Сын стремился к звездам. Жаждал прикоснуться к холодным их лучам обжигавшем в пустоте бескрайнего пространства. Так странно именовать его сыном, пробовал несколько раз, но получалось лишь про себя. А вот ему удивительно легко, и это тоже сбивает с толку. Все никак не привыкну. И еще в толк не возьму, отчего наши разговоры о работе длятся часами в номере, а интимное общение сводится к нескольким фразам, переброшенным в коридоре и осмысливаемым заполночь. Он это от меня перенял, без сомнения. Зачем, вот только. Хотел бы увидеть его жену, наверное, она много для сына сделала. Для сына, все же странно.
В очередной раз в коридоре спросил его, как они жили с Витой. Он не понял сперва, стал рассказывать как к ним относилась община после ухода отчима, я уточнил.
– Отец, ты считаешь, мама любила его? – я спрашивал про дядю Фрэнка, но тут кольнуло прошлое. Кивнул. – Я думаю, нет. Мне всегда казались их отношения дружескими, в них больше от партнерства, чем от любви. Нет, ты понимаешь, в кровати они возлежали и все такое… – сам смутился. – Но ведь они муж и жена и столько вместе и… – не выдержал: – А у вас как было?
Непростой вопрос, несложный ответ.
– Я тогда был двадцатилетним балбесом, чего спрашивать, сам через подобное проходил. А Вита… она много старше, опытней, конечно, меня к ней тянуло, конечно, я возлагал самые разные надежды и рассчитывал сам не понимаю на что.
– Но ведь ты сразу вспомнил, хотя говорил, что женщин…
– Она ведь у меня первая, такое не забывается. И в двадцать лет, мне кажется, еще не совсем можешь понять, любишь или лишь делаешь вид. Или просто уверишь себя, – помолчал. – Скорее всего, я ей просто надоел.
– Не надо так, – я пожал плечами. – Но вы ведь были откровенны друг с другом, ты ведь спрашивал ее о других?
– Зачем тебе? Я никогда подобного не спрашивал, да кажется не задавался лишними вопросами, куда важнее, что Вита со мной. А почему, как надолго, что выйдет из нашего полубрака… тогда не имело значения. Мы просто попробовали. Прости, сын, так получилось.

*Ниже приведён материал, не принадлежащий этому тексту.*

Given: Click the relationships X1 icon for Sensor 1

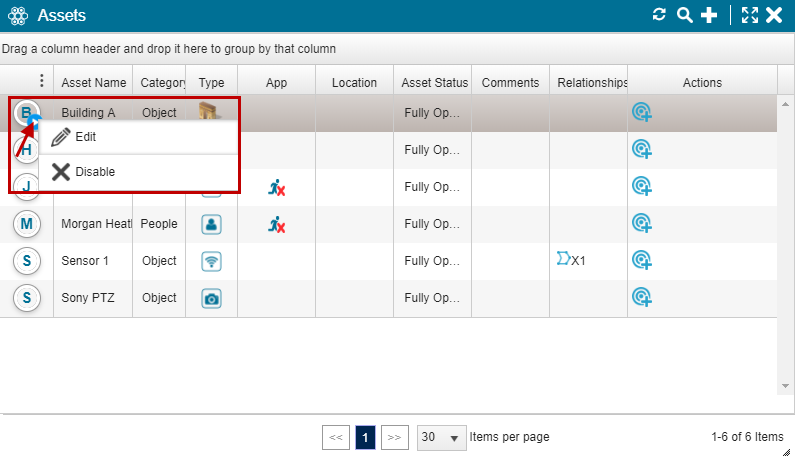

Он не отреагировал, ни на мои слова, ни на мое обращение. Первый раз назвал его так. Рой кивнул в ответ, очередная иллюзия разрушилась, извинился, отправившись за распечатками. Через неделю приезжала его семья.
Полет на прототипе снова перенесли, погода задурила. В море собирался циклонический вихрь, движущийся в сторону Флориды, синоптики давали пятьдесят на пятьдесят, что пройдет над Канавералом. Все ждали погоды, а пока занимали новыми экспериментами. Напридумывали много: инженеры уверяли экипаж, что нештатных ситуаций во время недельного полета может произойти около двухсот шестидесяти, новые вскрывались по мере поступления полетных данных, в итоге, цифра доросла до двухсот семидесяти одной. Хорошо, что часть проверить решительно невозможно, та, что завязана на глубокий космос и длительную невесомость, но остальные почти полторы сотни мы честно отрабатывали. В целом, повторяющиеся эпизоды, знакомые мне еще по «шаттлу», с небольшими вариациями. Странно, тогда так не тревожились за безопасность. Но ведь и на борту предполагались сплошь профессионалы, а не туристы, как теперь, пусть поначалу и с хорошими физическими данными и трехчасовым курсом подготовки. Хотя часть неполадок можно и не проверять – все равно по сценарию все неумолимо погибали в первые же секунды. Но руководство решительно дуло и на молоко и на воду, прежде чем отправить давно уже готовый экипаж в первый полет.
Позвонила жена: четвертый раз с момента расставания перекинулись новостями. Ничего особенного, готовлюсь, ждет, дочка передает привет, у нее сейчас гости, потом напишет. Поговорили недолго, где-то с четверть часа, попрощались. Мы не так много общаемся в разлуке, она привыкла, да и я тоже. И дома у нас тихо. Разве что дочь изредка приводит очередного ухажера, последний год у нее каждый раз все новый парень. Потом иногда спрашивает моего мнения, обычно я жму плечами, вроде ничего. В следующий раз является другой вариант.